:: PROBLEM TO SOLVE ::
Update the records starting at the line that has "Screen dimensions: 1080x900" and running to the end of the records, replacing "chart peak point" with "chart high point" and leaving all else unchanged. Omit the pictures from your answer.
— Begin DATASET ENTRIES —
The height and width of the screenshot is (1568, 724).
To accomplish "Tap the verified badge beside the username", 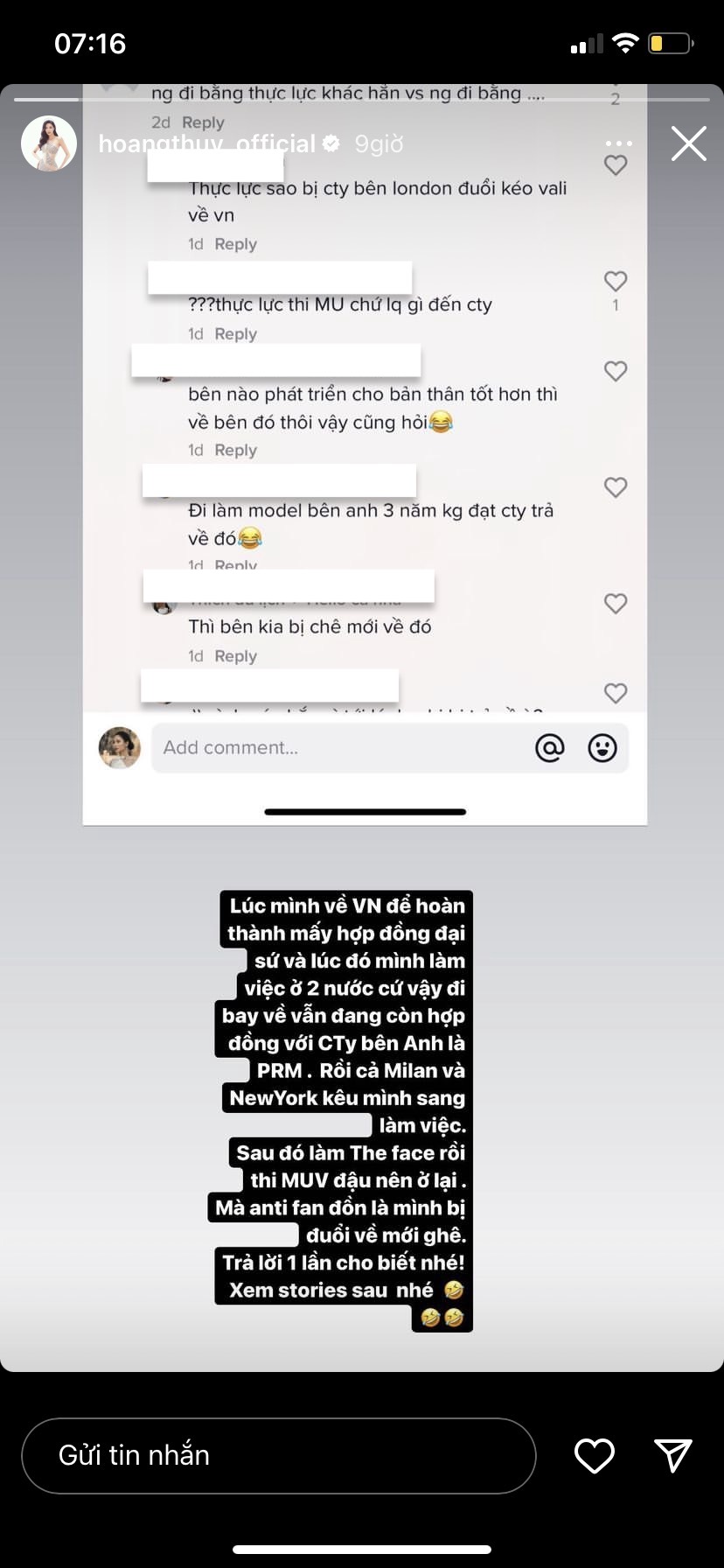I will pyautogui.click(x=331, y=144).
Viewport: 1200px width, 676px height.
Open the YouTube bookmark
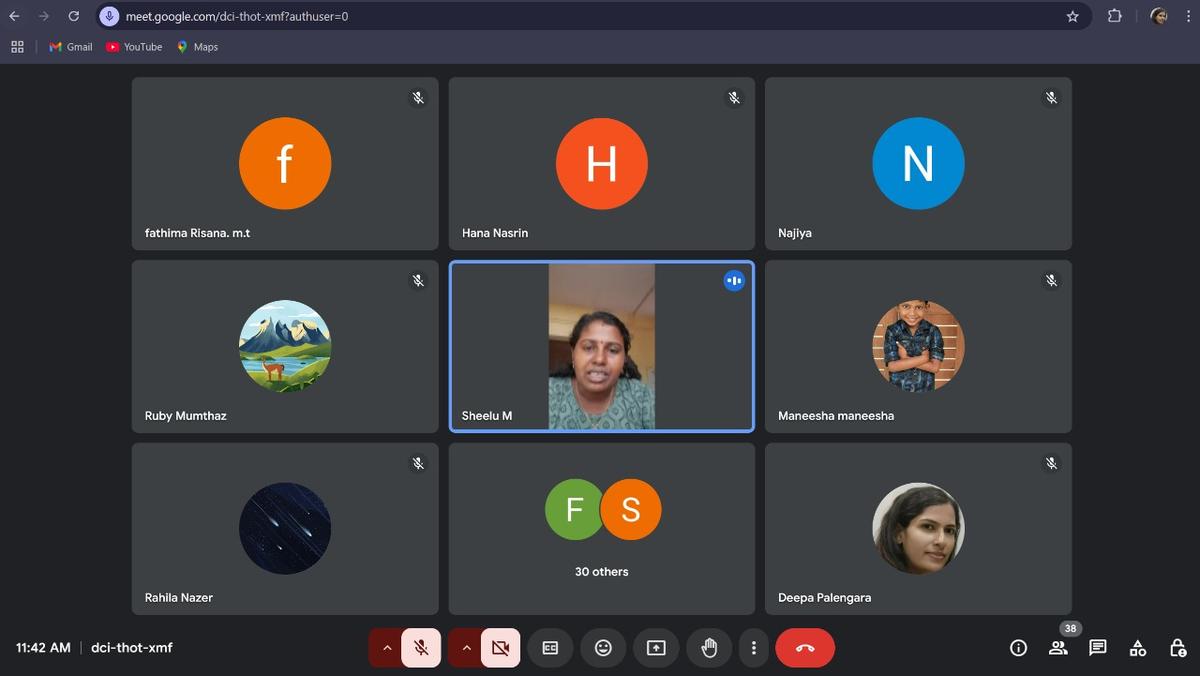134,47
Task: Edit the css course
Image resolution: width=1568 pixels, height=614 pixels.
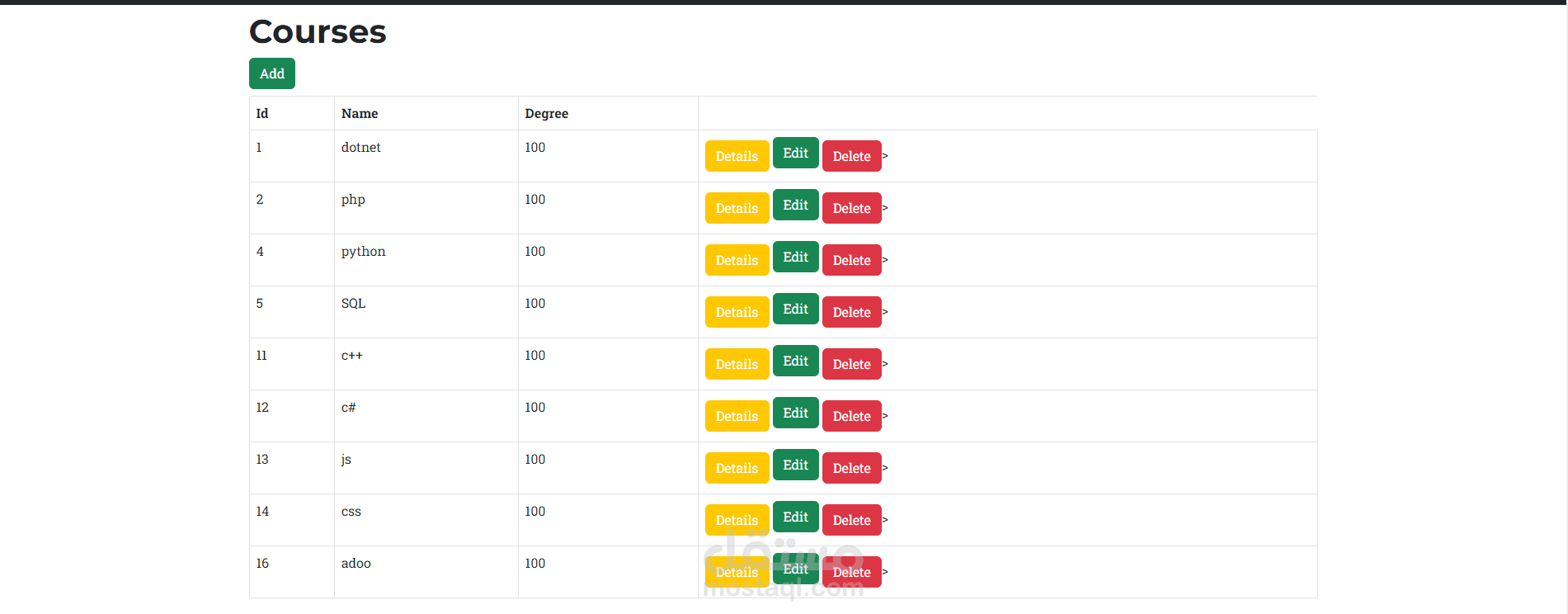Action: pos(796,517)
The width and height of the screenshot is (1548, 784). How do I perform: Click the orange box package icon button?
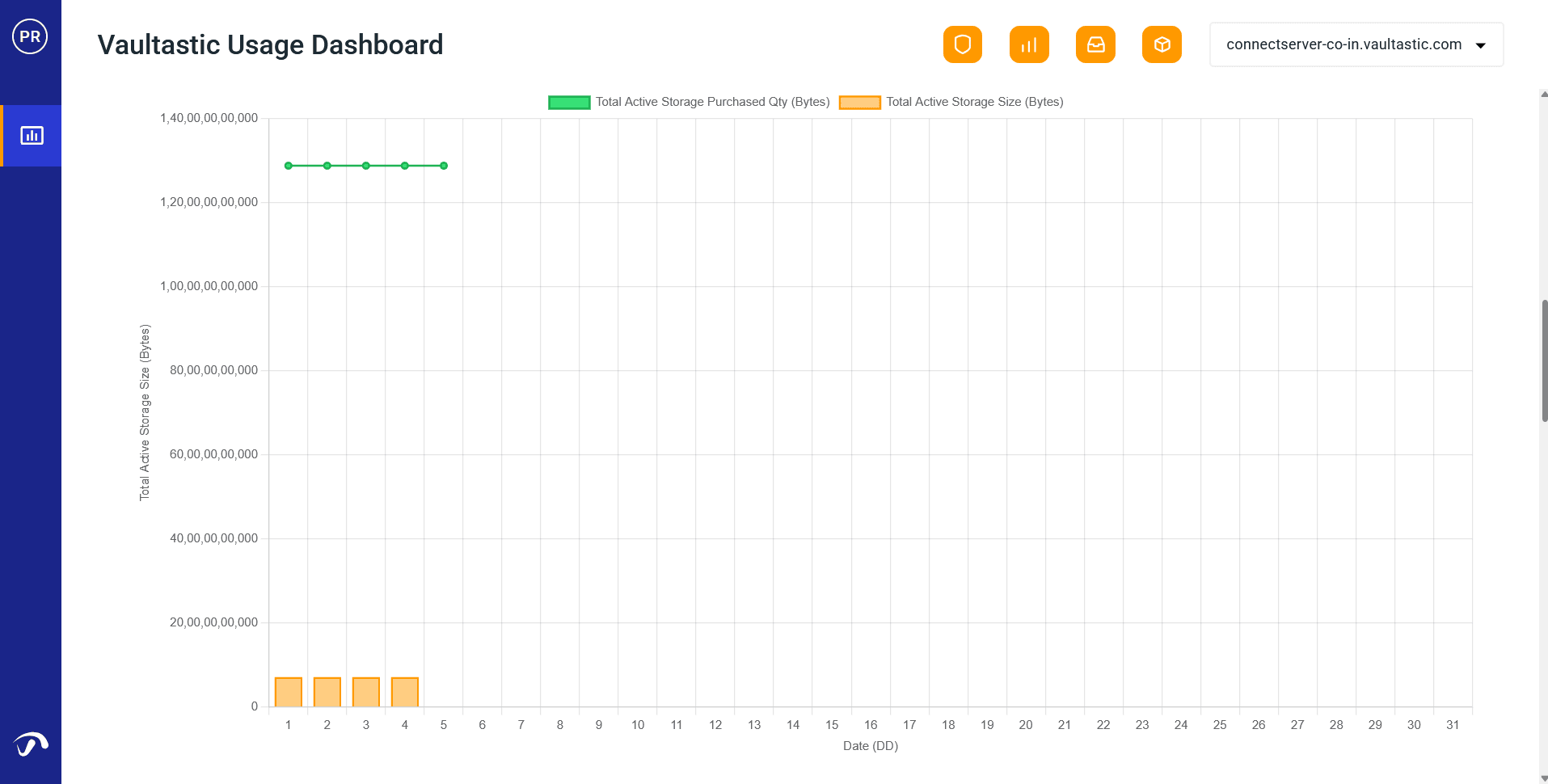coord(1162,44)
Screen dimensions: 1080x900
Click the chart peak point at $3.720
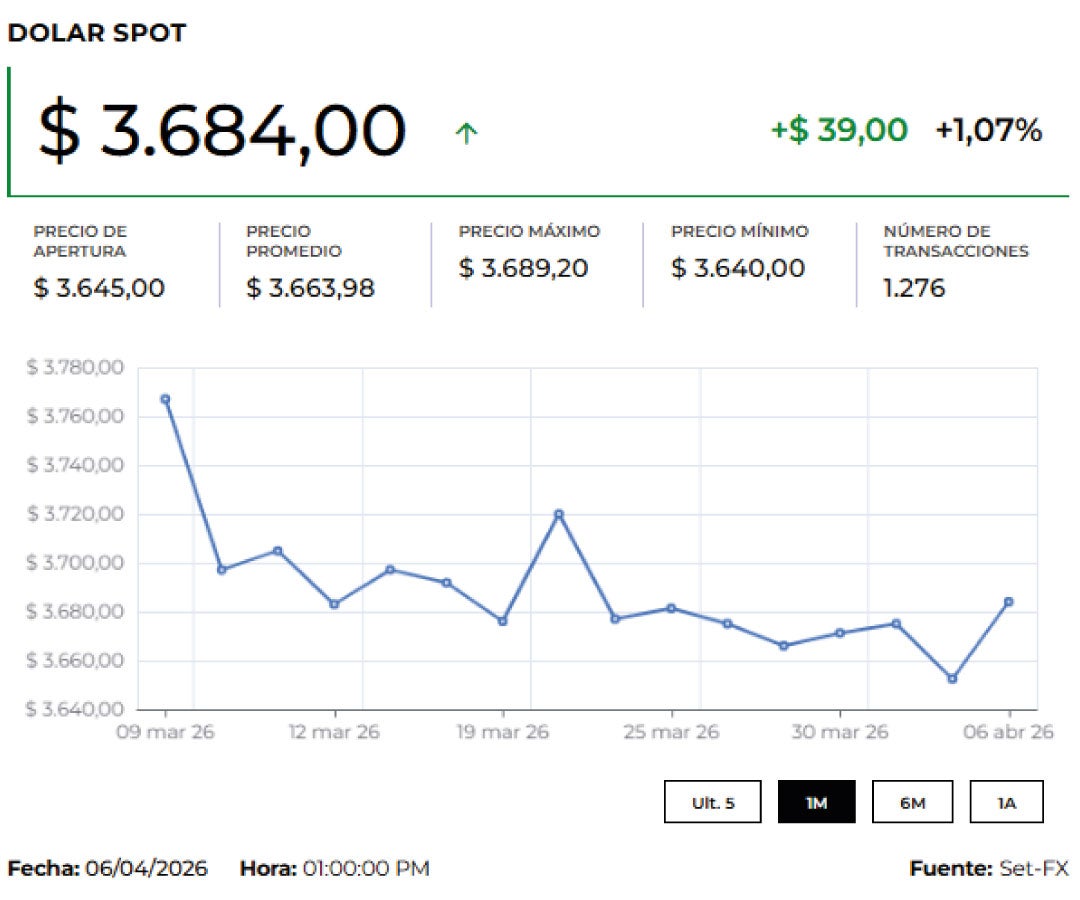559,514
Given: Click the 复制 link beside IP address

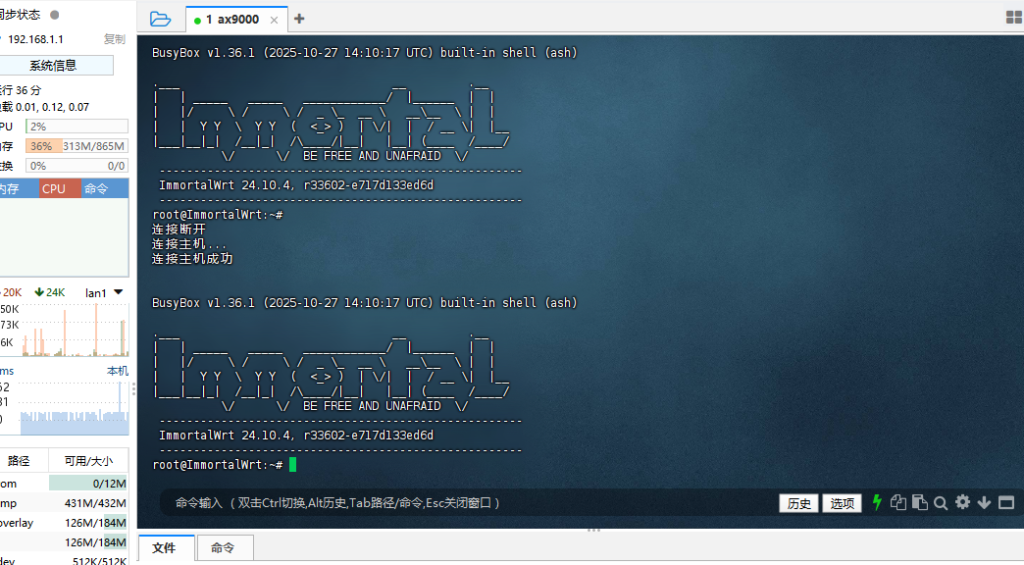Looking at the screenshot, I should 114,39.
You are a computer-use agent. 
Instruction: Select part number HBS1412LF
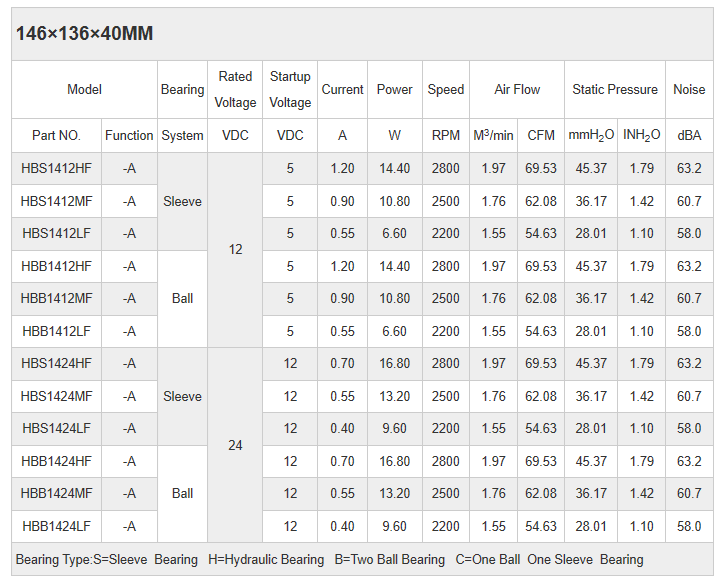[56, 233]
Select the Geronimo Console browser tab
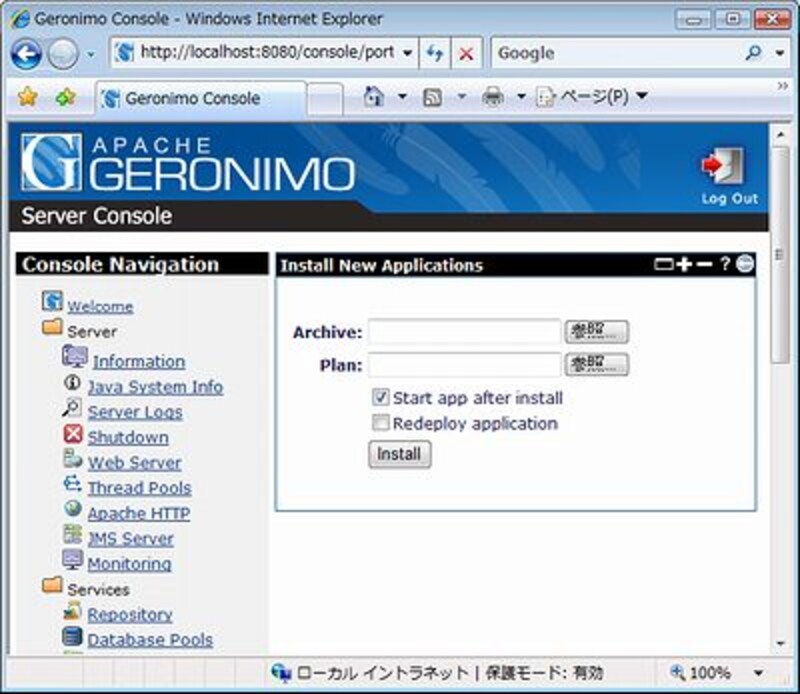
— End DATASET ENTRIES —
:: TASK RESULT ::
Screen dimensions: 1080x900
Click the chart high point at $3.720
559,514
Given: Click the 复制 link beside IP address

Looking at the screenshot, I should 114,39.
You are a computer-use agent. 
Instruction: Select part number HBS1412LF
[56, 233]
Select the Geronimo Console browser tab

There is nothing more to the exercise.